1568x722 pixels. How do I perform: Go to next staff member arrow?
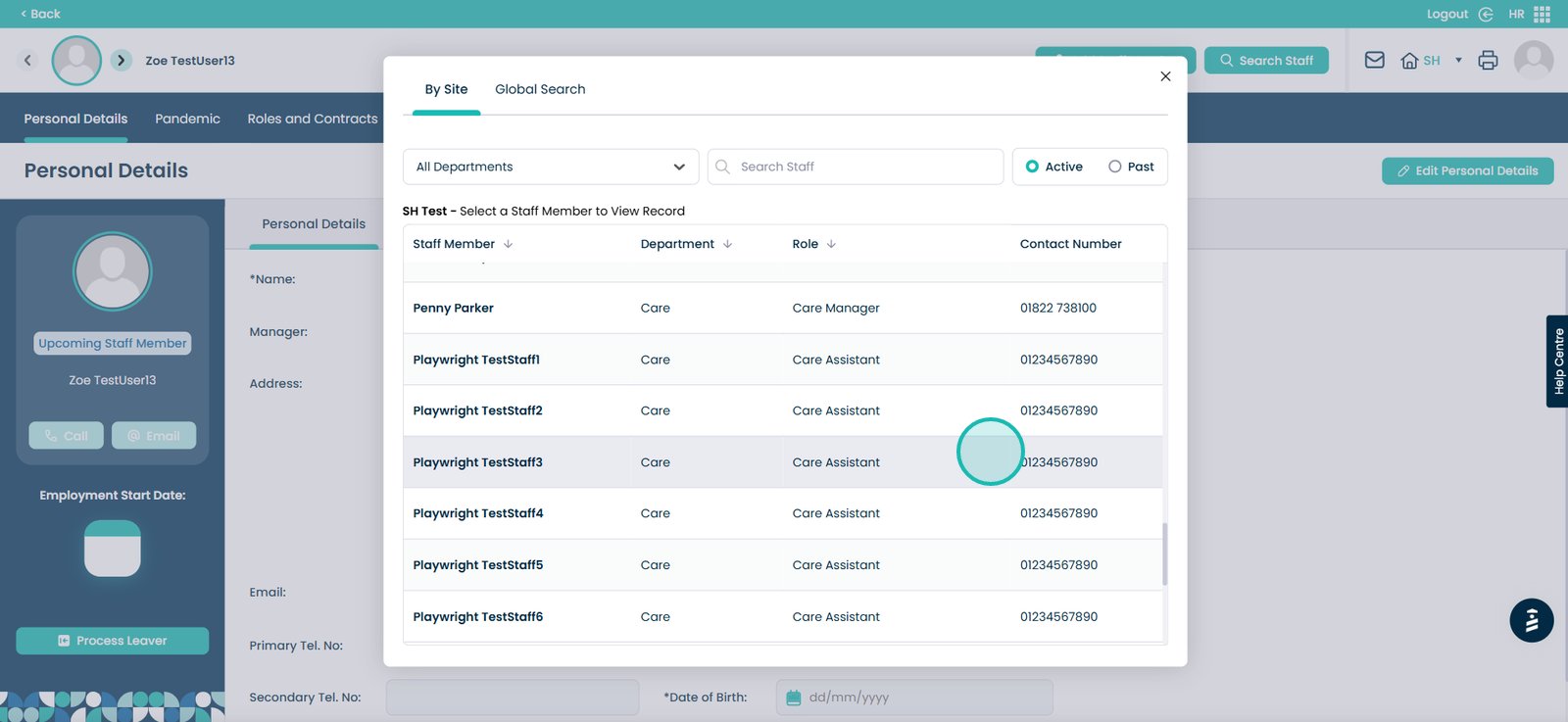[x=121, y=60]
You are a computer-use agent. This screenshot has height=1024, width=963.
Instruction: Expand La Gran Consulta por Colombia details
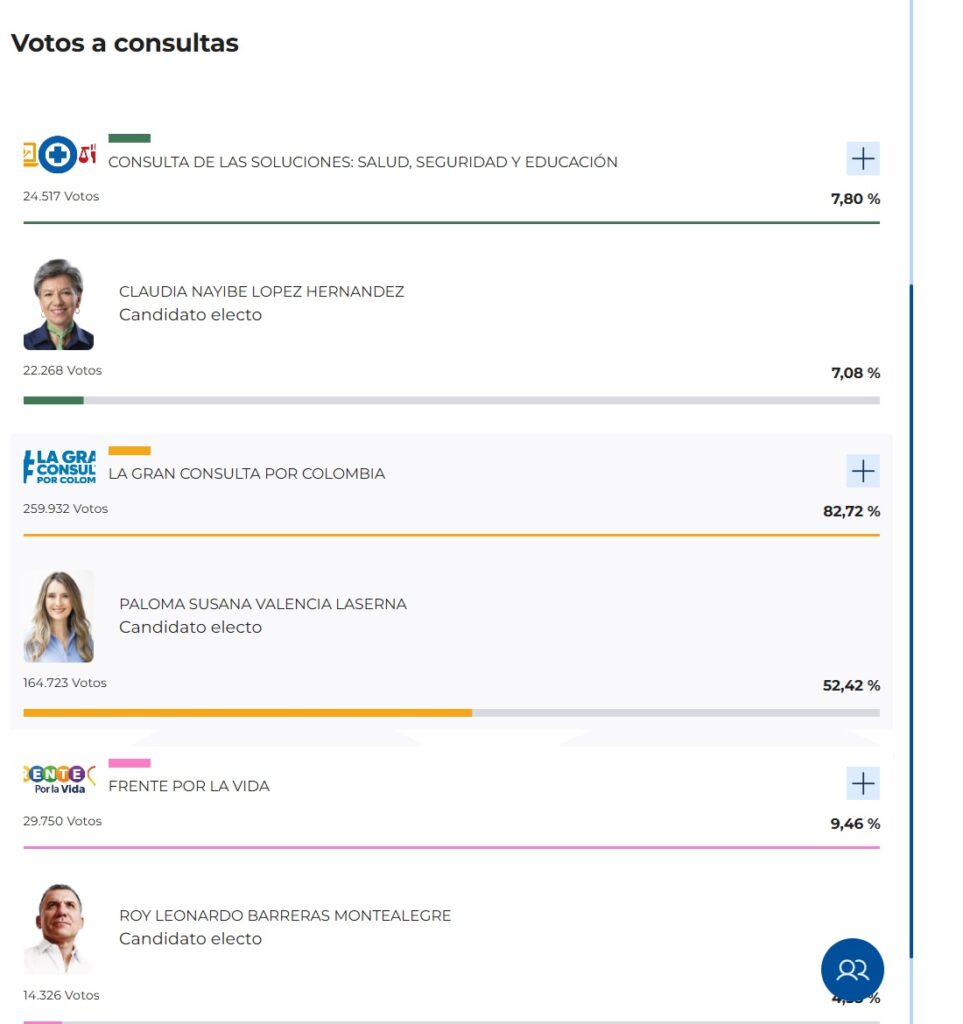click(862, 470)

» Instructions to follow
Leaving the images behind, set down every entry word for word.

» Task result
1568x722 pixels. How do I perform: Go to next staff member arrow?
[x=121, y=60]
You are a computer-use agent. This screenshot has height=1024, width=963.
Instruction: Expand La Gran Consulta por Colombia details
click(862, 470)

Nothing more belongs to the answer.